Один дальновидный политический деятель Антанты весной 1918 года высказался следующим образом:
«Общий и основной взгляд руководящих государственных деятелей Антанты в Лондоне и Париже сейчас таков, что германская армия на Западном фронте непобедима в военном отношении. В то же время всякому ясно, что Антанта победит, и победит благодаря внутренним отношениям в Германии и нейтральных державах, которые должны привести к падению монархии. Не позже осени этого года в Германии начнется революция. Для нас совершенно ясно, что в Германии существуют влиятельные силы, для которых нет ничего хуже военной победы Людендорфа».
Это вполне совпадает со словами депутата ландтага Штребеля, редактора «Vorwarts», сказавшего в 1915 году:
«Я открыто признаю, что полная победа государства не отвечала бы интересам социал-демократии».
Мне не хотелось публиковать эти слова. Но истина остается истиной, а эти слова истинны.
VII
Ответственность за настроение внутри страны лежала на имперском канцлере. Верховное командование охотно взяло бы на себя непосредственно просвещение народа. Но, согласно закону, оно всегда обращалось к имперскому канцлеру и просило его о воздействии.
Ему нужно было уничтожить причины, к сожалению, слишком законного недовольства народа, вызванного главным образом всеми крайностями и уродствами военной промышленности.
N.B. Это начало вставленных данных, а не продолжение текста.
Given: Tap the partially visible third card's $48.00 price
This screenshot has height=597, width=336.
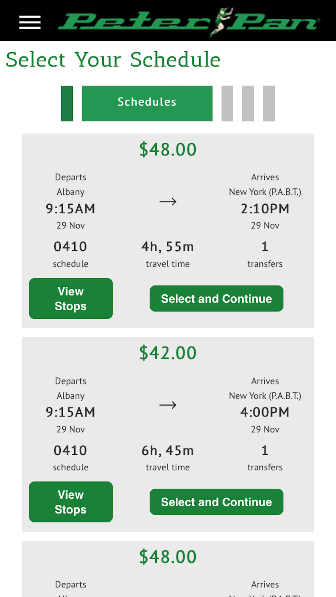Looking at the screenshot, I should [168, 557].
Ее отрицательные явления не могли не возбуждать сильного недовольства и ослабляли дух широких общественных кругов в такой степени, что это наносило неисчислимый вред нашей боеспособности. Жажда наживы и наслаждений, мысль о собственном «я» заглушали все благородные побуждения, но и нужда также их притупляла. Солдатам, находившимся на фронте, в окопах, приходилось опасаться, что другие отнимут у них их прежнее положение и заработок. Оглядываясь назад, приходится с глубоким волнением видеть, как исчезали германская любовь к правде и честности, требование личной безупречности и растворения в мысли о родине и как вырастало нечто совсем другое, чуждое германской психологии; личное благополучие стало высшим законом жизни.
Имперский канцлер должен был показать германскому народу, куда он идет, должен был разъяснить ему всю серьезность положения. Правительство должно было постоянно указывать народу на важность того, что стояло на карте, и на то, что сносный мир может быть достигнут только поражением врага, иначе условия мира будут нам навязаны. Только победа спасет нас от такого мира и даст иной.